Considering a particular scheme for my Primaris Marines but before I can, I need some advice. What colours does everyone think are used in the Exorcists Power Armour scheme?? Obviously it's red and black for the Imperial Marines with gold added for the Primaris, but what sort of red produces that look??


LotN


----------



## Khorne's Fist (Jul 18, 2008)

The top one reminds of the HH TS scheme, for which there's a tute online. Otherwise I'd go with the Flesh Tearers one. It's the scheme closest to what I always imagined them being, a deeper, darker red. And damn you for getting to them first. I've been toying with which chapter to paint my own when I get to them. My short list is Exorcists, Scythes of the Emperor, and a Dusk Raiders type scheme, which appeals to me because I'm currently painting Death Guard.


----------



## Battman (Nov 2, 2012)

For the darker red it looks to me it looks almost like a light red with some heavy shading. Like my red but maybe lighter base.










When i painted this its mainly "mephiston red" then some black washes for the shading? 

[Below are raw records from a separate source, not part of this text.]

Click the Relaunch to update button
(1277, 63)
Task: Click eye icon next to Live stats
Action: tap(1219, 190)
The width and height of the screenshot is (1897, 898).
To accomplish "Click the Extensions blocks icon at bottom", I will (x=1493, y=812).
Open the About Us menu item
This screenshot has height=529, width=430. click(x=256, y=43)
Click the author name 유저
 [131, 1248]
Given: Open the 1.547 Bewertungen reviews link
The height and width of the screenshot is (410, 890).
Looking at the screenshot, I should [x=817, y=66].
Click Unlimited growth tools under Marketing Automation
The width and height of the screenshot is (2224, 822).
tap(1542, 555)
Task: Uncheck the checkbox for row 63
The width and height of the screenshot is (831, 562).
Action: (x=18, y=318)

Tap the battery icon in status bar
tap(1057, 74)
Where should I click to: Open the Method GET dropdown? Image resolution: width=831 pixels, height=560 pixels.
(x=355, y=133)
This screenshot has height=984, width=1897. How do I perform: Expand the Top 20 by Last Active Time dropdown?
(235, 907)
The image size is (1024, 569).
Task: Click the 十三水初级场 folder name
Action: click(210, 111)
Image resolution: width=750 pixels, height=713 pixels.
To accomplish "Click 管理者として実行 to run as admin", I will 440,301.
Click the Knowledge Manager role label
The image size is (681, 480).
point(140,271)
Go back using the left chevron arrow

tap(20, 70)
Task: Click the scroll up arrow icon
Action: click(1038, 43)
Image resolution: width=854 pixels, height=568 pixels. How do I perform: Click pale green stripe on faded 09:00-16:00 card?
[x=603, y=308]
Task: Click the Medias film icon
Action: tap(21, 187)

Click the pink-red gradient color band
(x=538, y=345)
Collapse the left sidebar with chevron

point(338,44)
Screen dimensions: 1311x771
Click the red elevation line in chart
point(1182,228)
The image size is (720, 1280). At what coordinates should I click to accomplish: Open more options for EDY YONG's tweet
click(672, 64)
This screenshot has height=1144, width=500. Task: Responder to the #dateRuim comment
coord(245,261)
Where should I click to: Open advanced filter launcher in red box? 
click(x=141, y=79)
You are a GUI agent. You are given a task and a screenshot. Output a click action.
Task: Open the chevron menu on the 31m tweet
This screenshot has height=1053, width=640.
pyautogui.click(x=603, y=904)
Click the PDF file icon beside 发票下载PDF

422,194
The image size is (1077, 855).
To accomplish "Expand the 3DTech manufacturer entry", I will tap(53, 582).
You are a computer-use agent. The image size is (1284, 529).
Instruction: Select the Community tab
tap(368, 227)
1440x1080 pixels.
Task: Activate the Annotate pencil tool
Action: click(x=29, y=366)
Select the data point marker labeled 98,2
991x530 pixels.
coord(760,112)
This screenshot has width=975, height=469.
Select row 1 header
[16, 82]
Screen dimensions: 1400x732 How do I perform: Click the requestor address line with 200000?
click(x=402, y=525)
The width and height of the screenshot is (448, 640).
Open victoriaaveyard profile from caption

Does that kinda answer your question?

Sent from my SM-G900I using Tapatalk


----------



## Lord of the Night (Nov 18, 2009)

Khorne's Fist said:


> The top one reminds of the HH TS scheme, for which there's a tute online. Otherwise I'd go with the Flesh Tearers one. It's the scheme closest to what I always imagined them being, a deeper, darker red. And damn you for getting to them first. I've been toying with which chapter to paint my own when I get to them. My short list is Exorcists, Scythes of the Emperor, and a Dusk Raiders type scheme, which appeals to me because I'm currently painting Death Guard.
> 
> https://youtu.be/dttCzGy4sQw


Thanks KF!

And in honesty i'm torn myself. My current options are Soul Drinkers, Exorcists, Lamenters and Carcharodons, or the Knights of Blood. I need to decide soon and live with the choice.


LotN


----------